Several safety recommendations have been made by the authors of the report, including risk assessments from Welsh Water in collaboration with Pembrokeshire council and Milford Haven Port Authority.
Ch Insp Moll said stand-up paddleboarding was one of the "fastest-growing UK watersports", with a 300% increase in numbers in recent years and urged participants to be aware of the risks.
"Firstly, wear the right equipment. Always wear a buoyancy aid," he said.
"In certain conditions, weirs can develop treacherous hydraulic towbacks that can trap and drown you."

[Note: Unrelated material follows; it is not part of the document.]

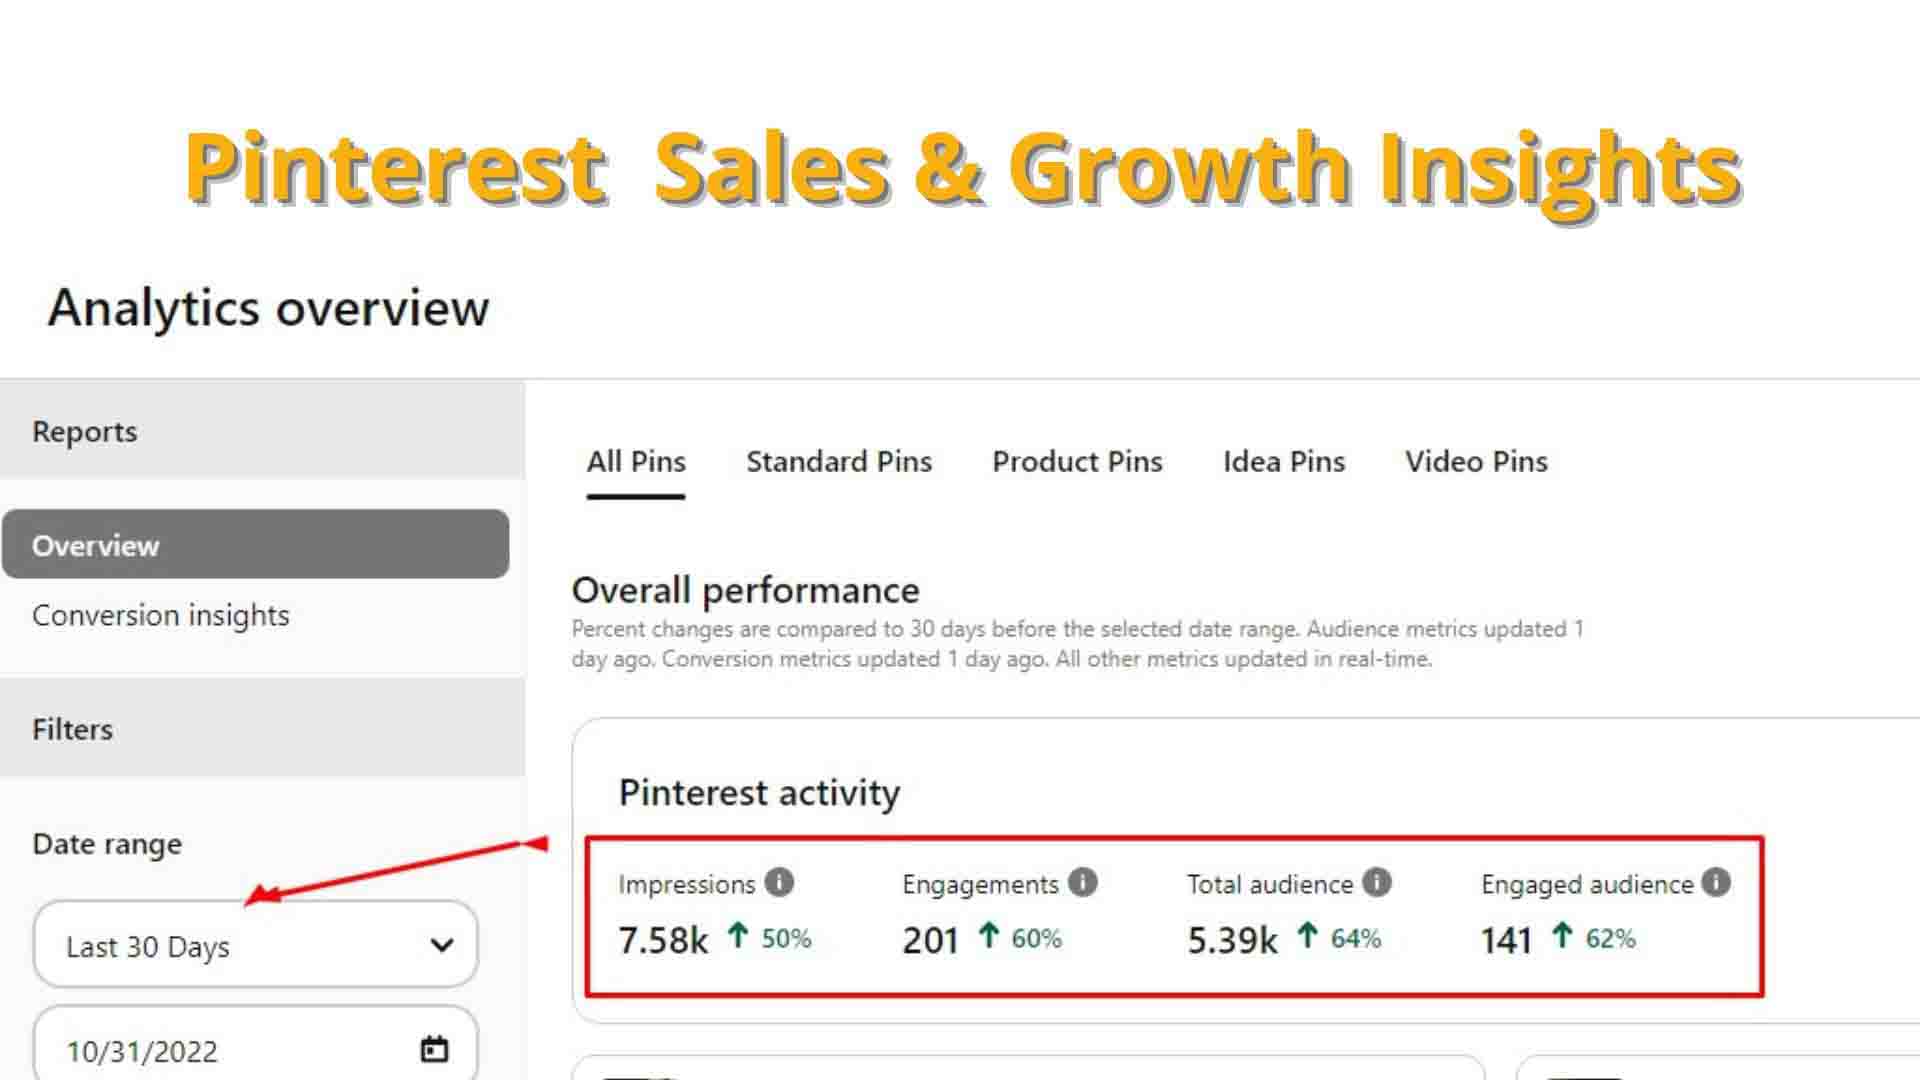1920x1080 pixels.
Task: Click the Engaged audience 141 value
Action: [1506, 940]
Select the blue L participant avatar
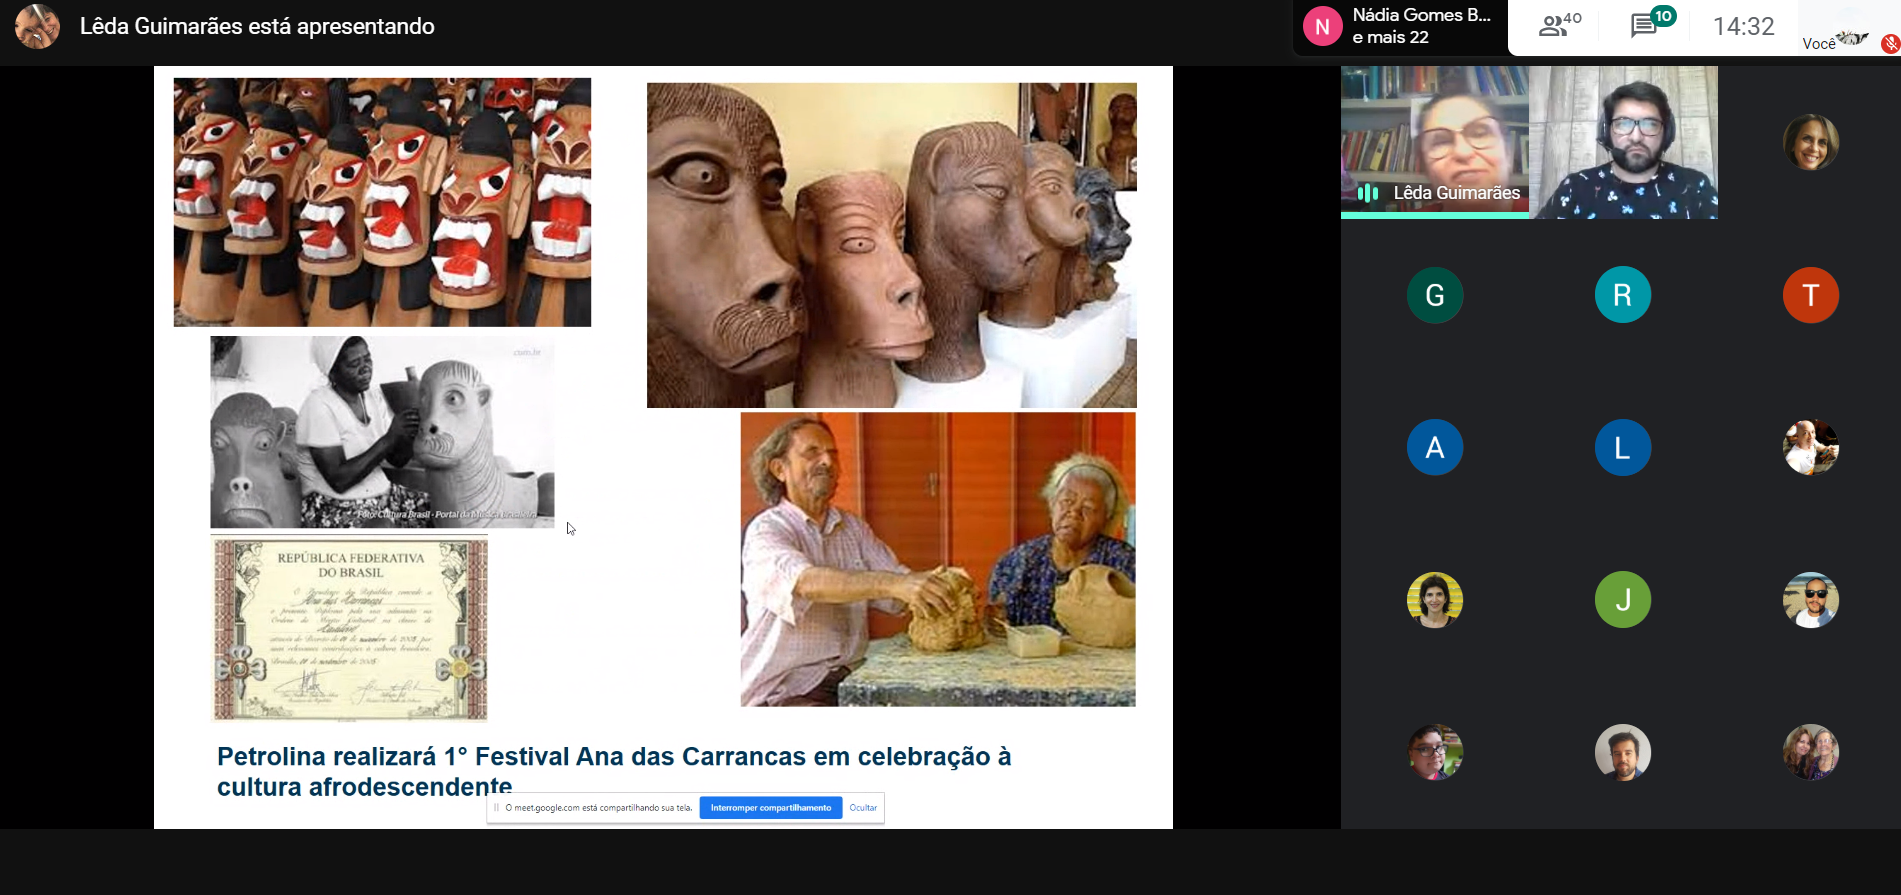The width and height of the screenshot is (1901, 895). point(1622,447)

After the deaths, a woman was arrested on suspicion of gross negligence manslaughter and released. Prosecutors are still considering whether charges will be brought against her.
Pembrokeshire council said it had taken further steps, ahead of receipt of the MAIB final report, by putting up more warning signs on the banks of the river upstream from the weir.
"Along with other organisations, the council has made itself available to assist Dwr Cymru Welsh Water, which owns and is responsible for the weir, in preparation of the risk assessment which was the recommendation from the MAIB.
"The matter remains in the hands of HM Senior Coroner for Pembrokeshire and an inquest will be held in due course. It would be inappropriate to comment further pending that process."
Following a separate and unrelated inquest into another paddleboard death on Wednesday, coroner John Gittens said he noted similarities between the two cases.
Following the death of 24-year-old Emma Powell in July, Mr Gittens said he would write to Tesco, where Ms Powell bought her board, and the UK government regarding his concerns over safety.